If you’re building climate tech, you need to think hard about your long-term cost trajectory. Don’t just assume scale will save you.
— Diagnose your cost structure honestly. Conduct a thorough techno-economic analysis (TEA) to identify your main cost drivers. Is your technology capex-heavy with potential for manufacturing learning like solar panels? Or is it opex-dominated like green hydrogen? Understanding this shapes your entire strategy.
— Map your external dependencies. What costs are within your control versus subject to external markets, regulations, or geopolitics? If electricity prices drive 80% of your costs, you need a strategy beyond just scaling production.
— Design for cost competitiveness from day one. If you can’t rely on Wright’s Law to make you competitive over time, you need to be competitive from day one. This might mean choosing different locations with cheaper inputs, designing for energy efficiency rather than just performance, or targeting niche markets where you can command premium pricing initially.

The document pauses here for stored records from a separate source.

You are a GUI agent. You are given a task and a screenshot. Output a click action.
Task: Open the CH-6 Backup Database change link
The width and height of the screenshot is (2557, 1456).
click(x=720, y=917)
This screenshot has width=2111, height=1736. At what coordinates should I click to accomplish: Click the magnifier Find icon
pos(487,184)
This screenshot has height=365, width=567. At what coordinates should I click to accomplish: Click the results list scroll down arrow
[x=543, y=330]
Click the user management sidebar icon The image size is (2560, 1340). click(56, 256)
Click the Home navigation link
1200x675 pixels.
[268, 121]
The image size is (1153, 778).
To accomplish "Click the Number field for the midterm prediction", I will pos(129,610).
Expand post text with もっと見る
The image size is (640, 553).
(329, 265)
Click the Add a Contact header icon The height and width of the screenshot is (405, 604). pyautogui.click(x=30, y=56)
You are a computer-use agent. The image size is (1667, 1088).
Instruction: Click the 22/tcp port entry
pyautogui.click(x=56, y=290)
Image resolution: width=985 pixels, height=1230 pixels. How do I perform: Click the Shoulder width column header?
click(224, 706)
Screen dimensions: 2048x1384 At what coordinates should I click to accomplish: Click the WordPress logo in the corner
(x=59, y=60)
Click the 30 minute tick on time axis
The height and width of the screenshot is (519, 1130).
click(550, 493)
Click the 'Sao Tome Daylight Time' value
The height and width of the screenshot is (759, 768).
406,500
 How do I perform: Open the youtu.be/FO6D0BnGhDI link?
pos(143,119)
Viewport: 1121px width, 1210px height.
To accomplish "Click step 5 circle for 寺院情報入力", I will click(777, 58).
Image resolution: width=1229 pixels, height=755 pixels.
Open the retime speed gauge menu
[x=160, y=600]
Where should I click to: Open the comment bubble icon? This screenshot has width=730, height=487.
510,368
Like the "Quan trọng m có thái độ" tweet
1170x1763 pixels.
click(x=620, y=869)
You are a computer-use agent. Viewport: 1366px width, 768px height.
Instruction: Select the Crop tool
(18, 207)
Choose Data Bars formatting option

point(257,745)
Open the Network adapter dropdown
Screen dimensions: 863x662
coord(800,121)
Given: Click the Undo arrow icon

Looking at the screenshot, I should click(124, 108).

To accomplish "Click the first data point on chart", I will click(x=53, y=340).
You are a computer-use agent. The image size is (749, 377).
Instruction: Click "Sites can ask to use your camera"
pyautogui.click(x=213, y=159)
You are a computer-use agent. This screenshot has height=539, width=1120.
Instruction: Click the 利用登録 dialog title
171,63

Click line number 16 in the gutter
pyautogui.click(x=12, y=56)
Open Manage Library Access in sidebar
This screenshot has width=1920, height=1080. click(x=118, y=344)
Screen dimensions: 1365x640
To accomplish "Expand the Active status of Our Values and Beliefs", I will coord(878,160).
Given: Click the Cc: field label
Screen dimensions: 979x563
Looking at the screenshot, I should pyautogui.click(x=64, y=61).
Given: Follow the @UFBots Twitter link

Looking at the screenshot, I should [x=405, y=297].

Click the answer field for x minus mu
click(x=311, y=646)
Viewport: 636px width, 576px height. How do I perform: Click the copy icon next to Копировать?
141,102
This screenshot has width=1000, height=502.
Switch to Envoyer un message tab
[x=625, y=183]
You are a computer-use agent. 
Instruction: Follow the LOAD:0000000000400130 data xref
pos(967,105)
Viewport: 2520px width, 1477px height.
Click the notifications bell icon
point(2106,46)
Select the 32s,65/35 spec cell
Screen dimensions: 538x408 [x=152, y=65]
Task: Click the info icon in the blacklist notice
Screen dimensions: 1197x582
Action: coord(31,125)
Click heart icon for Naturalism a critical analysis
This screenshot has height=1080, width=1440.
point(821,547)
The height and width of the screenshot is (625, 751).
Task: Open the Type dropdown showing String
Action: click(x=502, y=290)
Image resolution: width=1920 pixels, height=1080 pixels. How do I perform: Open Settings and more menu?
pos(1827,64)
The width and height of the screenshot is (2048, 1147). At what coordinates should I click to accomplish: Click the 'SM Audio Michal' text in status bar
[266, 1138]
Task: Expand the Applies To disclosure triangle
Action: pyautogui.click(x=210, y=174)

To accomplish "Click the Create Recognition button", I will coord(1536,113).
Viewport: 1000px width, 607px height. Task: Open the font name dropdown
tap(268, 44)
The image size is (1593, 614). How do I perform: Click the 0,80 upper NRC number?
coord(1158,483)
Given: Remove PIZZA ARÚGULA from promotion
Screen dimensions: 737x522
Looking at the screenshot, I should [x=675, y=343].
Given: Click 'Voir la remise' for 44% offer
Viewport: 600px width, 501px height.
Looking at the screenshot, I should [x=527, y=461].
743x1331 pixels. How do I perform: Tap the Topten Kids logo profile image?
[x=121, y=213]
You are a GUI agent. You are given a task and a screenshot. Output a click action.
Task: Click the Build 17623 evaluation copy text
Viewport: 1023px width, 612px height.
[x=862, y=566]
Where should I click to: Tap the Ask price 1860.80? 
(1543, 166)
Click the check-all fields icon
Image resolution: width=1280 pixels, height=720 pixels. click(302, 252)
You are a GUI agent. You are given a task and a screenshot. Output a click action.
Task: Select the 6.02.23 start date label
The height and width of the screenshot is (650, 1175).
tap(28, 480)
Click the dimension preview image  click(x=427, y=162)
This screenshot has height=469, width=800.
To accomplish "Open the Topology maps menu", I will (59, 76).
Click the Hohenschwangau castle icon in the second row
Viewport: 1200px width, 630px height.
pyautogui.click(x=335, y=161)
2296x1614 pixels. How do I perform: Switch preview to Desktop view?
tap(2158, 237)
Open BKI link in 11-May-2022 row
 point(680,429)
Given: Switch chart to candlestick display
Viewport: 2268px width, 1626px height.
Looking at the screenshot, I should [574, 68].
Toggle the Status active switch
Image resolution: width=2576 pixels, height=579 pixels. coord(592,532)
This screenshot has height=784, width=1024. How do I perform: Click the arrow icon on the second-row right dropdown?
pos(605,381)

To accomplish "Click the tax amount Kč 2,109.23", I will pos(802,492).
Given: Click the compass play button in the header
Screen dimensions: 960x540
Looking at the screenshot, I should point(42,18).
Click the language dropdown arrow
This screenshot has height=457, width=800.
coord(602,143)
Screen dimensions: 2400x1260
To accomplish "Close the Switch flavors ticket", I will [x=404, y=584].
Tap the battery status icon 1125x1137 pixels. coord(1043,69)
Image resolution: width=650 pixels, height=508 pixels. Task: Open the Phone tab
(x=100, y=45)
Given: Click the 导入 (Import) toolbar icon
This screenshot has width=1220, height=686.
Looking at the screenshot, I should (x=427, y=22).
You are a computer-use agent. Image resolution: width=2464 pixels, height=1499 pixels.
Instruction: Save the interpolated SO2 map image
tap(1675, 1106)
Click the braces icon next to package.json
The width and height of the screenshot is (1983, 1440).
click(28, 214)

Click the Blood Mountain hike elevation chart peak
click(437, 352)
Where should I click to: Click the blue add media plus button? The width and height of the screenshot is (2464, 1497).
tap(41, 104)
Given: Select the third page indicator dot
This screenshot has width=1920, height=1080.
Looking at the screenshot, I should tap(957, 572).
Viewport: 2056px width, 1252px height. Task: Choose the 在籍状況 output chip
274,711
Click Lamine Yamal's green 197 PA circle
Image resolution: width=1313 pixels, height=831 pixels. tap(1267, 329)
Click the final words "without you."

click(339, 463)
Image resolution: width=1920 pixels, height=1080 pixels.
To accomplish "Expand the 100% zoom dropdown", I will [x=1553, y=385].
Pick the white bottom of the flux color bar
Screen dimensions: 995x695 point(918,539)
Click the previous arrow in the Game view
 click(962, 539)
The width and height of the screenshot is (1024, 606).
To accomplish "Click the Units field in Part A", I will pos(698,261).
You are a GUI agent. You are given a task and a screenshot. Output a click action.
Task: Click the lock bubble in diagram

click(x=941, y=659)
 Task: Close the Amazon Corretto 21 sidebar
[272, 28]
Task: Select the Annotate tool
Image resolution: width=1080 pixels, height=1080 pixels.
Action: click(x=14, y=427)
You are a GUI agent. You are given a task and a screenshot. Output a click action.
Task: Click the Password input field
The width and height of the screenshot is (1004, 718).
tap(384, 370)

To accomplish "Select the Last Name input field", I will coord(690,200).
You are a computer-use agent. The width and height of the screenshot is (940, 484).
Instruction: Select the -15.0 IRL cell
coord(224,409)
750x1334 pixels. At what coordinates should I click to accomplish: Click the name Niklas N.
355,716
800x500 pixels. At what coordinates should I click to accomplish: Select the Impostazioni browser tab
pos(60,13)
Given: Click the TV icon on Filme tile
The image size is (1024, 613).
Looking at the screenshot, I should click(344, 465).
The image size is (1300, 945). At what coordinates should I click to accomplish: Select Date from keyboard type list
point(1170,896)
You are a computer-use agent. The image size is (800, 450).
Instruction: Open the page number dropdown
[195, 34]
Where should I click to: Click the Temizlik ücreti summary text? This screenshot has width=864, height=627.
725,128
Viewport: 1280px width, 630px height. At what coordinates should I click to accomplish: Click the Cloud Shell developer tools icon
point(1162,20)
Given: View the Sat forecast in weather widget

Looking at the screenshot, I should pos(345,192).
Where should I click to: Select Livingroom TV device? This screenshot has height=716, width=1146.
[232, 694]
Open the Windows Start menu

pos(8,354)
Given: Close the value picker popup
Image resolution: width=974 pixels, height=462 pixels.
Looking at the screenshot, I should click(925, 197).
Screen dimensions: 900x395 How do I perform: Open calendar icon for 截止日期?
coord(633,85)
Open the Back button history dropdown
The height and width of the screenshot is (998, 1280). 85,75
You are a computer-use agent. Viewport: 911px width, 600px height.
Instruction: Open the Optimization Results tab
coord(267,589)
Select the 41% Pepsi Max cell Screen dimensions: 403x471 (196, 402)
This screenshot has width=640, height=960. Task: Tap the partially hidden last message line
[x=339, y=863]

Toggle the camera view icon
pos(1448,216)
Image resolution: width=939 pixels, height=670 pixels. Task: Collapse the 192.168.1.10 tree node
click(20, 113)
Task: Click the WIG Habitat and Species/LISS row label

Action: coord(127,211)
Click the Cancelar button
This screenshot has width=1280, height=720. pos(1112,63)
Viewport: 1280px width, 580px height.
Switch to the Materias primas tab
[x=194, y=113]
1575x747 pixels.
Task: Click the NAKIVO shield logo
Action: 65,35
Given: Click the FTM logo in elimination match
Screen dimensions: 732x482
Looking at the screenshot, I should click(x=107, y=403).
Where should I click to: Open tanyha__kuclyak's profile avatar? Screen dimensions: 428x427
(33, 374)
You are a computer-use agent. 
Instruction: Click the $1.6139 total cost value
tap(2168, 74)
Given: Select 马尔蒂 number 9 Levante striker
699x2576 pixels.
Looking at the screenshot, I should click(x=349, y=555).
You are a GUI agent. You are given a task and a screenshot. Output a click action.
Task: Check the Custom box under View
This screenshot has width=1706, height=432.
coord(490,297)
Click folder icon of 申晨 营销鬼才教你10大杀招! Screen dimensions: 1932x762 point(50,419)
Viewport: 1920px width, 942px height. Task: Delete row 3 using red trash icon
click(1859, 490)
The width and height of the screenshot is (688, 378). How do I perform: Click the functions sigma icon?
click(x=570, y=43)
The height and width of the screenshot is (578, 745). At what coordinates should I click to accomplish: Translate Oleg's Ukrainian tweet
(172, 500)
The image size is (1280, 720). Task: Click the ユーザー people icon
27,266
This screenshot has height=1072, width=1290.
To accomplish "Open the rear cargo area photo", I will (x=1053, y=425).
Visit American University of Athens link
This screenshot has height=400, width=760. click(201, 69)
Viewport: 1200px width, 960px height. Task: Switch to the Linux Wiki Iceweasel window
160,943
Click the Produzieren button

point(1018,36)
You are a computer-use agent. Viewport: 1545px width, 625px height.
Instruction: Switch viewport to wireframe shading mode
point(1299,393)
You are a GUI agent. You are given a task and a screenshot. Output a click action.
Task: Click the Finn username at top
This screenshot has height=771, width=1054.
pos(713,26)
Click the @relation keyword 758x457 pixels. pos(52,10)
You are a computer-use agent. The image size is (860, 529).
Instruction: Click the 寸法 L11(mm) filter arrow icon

— Confront a hard decision — if one needs to be made. If you’ve tried everything and you still can’t see your cost curve declining — or if you see other technologies’ curves declining way faster than yours — then move on. Give your money back to your investors just like Bedrock Materials (kudos to Spencer Gore for this bold move).
The Bottom Line
Cost curves look clean and predictable on PowerPoint slides, but the journey to competitive unit economics is messy and uncertain. Regulation changes, geopolitics shifts, input costs fluctuate, and technical limits emerge.
And we didn’t even discuss the learning curves of your competitors — for which I highly recommend reading Andy Lubershane’s excellent piece on “The Better Mousetrap Fallacy” about how incumbent technologies often crush new entrants through continued cost improvements.
Wright’s Law remains a powerful force in technology adoption, but it’s not universal. And even when it does apply, your competitors might be riding their own learning curves faster than you expect. Climate tech founders who understand these limitations — and design accordingly — will build the technologies that actually scale to climate-relevant size.
The most important lesson? Don’t bet your company on costs declining through scale alone. The best climate tech companies start competitive and get more competitive over time, rather than starting expensive and hoping scale will eventually save them.
Climate change is the defining challenge of our time, but good intentions won’t bend cost curves. Physics and economics will. Understanding both is essential for building climate technologies that don’t just work in the lab — but work in the market at the scale we desperately need.